* **Text passage**
The Communist Party leader broke with the traditional two-term limit, extending his authoritarian rule over the world’s second-largest economy.

HONG KONG — Xi Jinping secured a historic third term as the leader of China on Sunday, cementing his status as the country’s most powerful figure in decades and extending his authoritarian rule over the world’s second-largest economy.

Xi’s third five-year term became official when he was the first to walk out onstage at the Great Hall of the People in Beijing, where a twice-a-decade congress of the ruling Chinese Communist Party wrapped up Saturday. He was followed in descending order of rank by the six other members of the new Politburo Standing Committee, China’s top leadership body.

Chinese stocks are falling hard on this news, down 10% or more. Is the prelude to something worse, or will China recover?

* **Document and screenshot pointing entries**
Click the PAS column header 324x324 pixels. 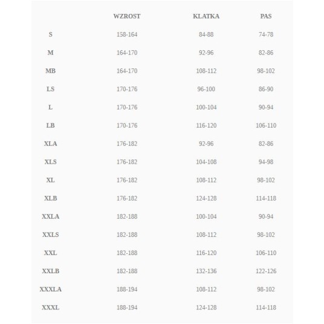[x=266, y=16]
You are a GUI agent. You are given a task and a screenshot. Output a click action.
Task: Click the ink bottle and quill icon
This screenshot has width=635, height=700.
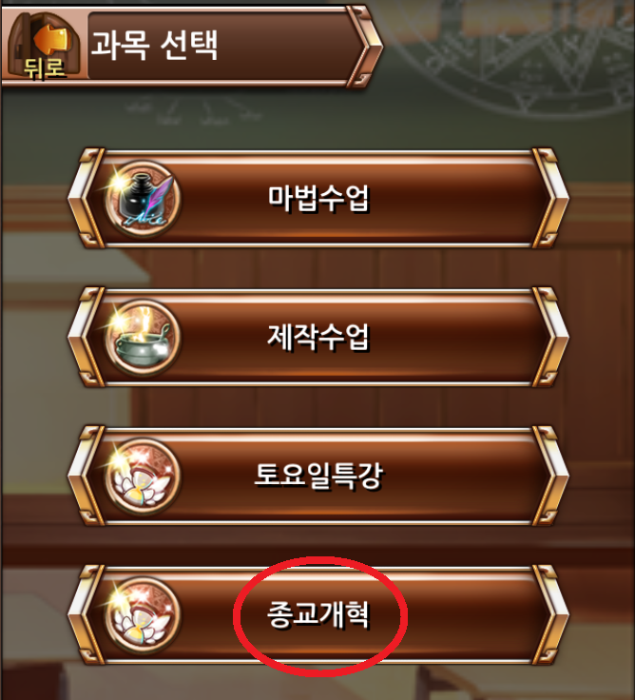(x=143, y=198)

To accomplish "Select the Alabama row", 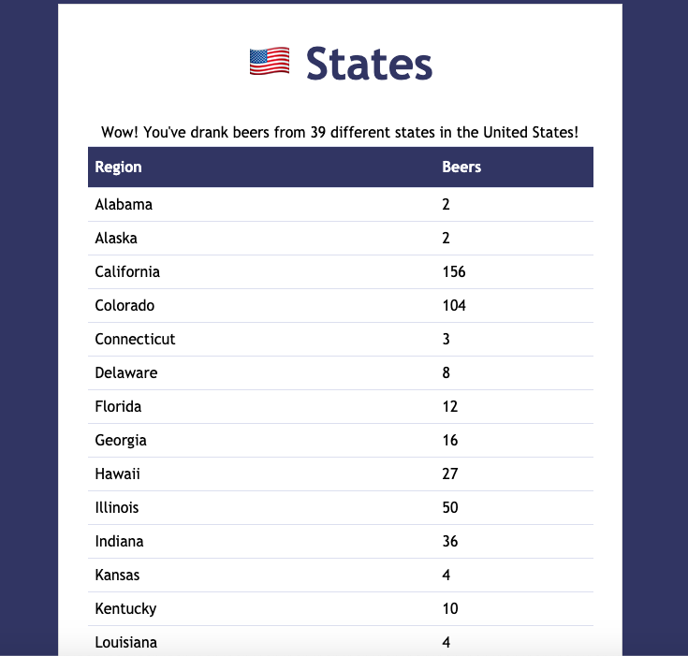I will pos(341,205).
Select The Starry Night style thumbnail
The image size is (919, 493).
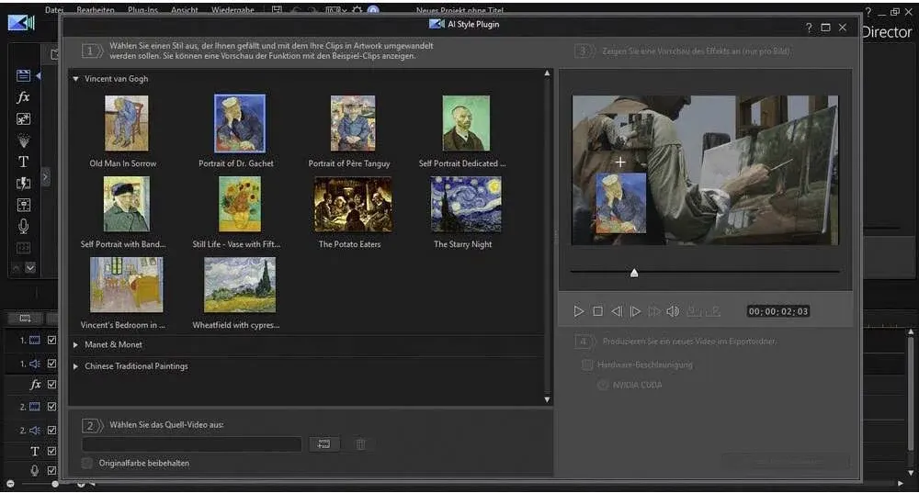click(x=466, y=205)
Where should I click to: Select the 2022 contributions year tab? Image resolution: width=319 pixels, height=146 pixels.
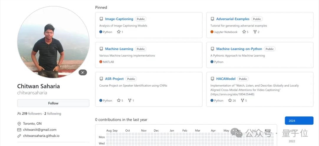(292, 141)
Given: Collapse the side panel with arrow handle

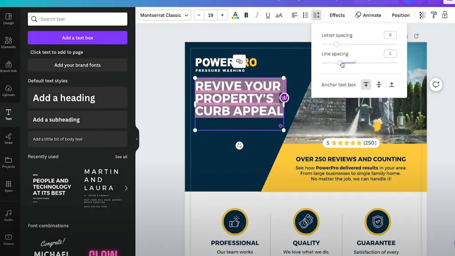Looking at the screenshot, I should click(x=137, y=139).
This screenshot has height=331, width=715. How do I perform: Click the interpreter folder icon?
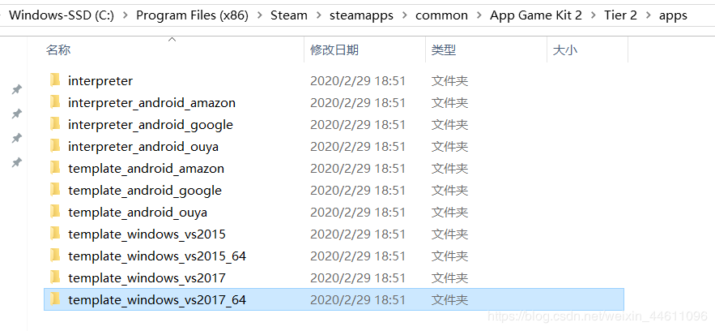coord(55,80)
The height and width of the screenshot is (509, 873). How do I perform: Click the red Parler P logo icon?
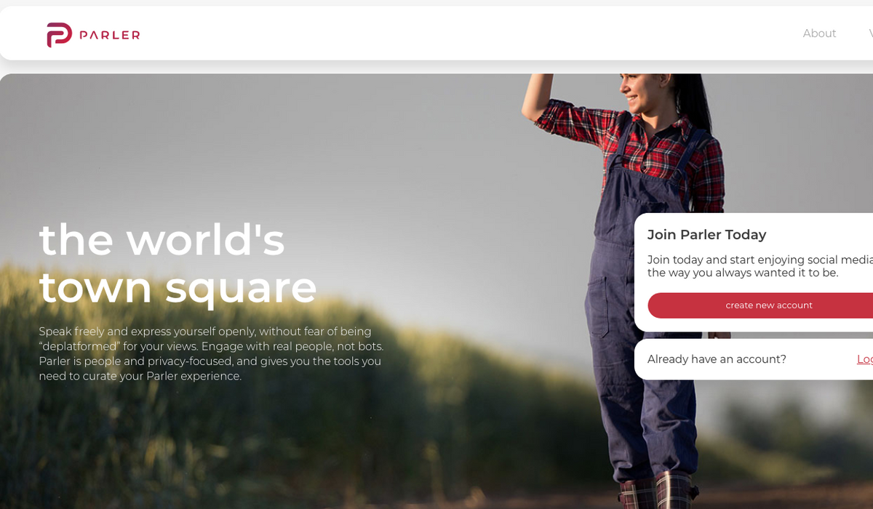[x=60, y=34]
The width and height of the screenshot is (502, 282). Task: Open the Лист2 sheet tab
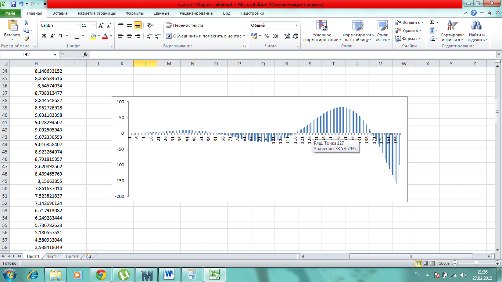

* **Required tasks**
[1] In the news passage about Xi Jinping's third term, where did Xi walk out onstage?
[2] Continue the news passage about Xi Jinping's third term from where it stops.

* **Outputs by task**
[1] At the Great Hall of the People in Beijing.

[2]
Of course, the media has its priorities right:

In his speech opening the party congress on Oct. 16, Xi said he remained “committed to the fundamental national policy of gender equality.” But only 11 of the new Central Committee’s 205 members are women, and there is not a single woman in the new 24-member Politburo. (The previous Politburo’s only female member, Sun Chunlan, retired at 72.)

The second largest economy in the world may be in economic and political crisis, but are there enough women in power?

Chinese stocks are falling hard on this news, down 10% or more.

I'm not as informed on China as I ought to be, but wasn't this long priced in? It seems bizarre to me that market actors with enough skin in the game to impact stock prices expected anything else. Am I off base here?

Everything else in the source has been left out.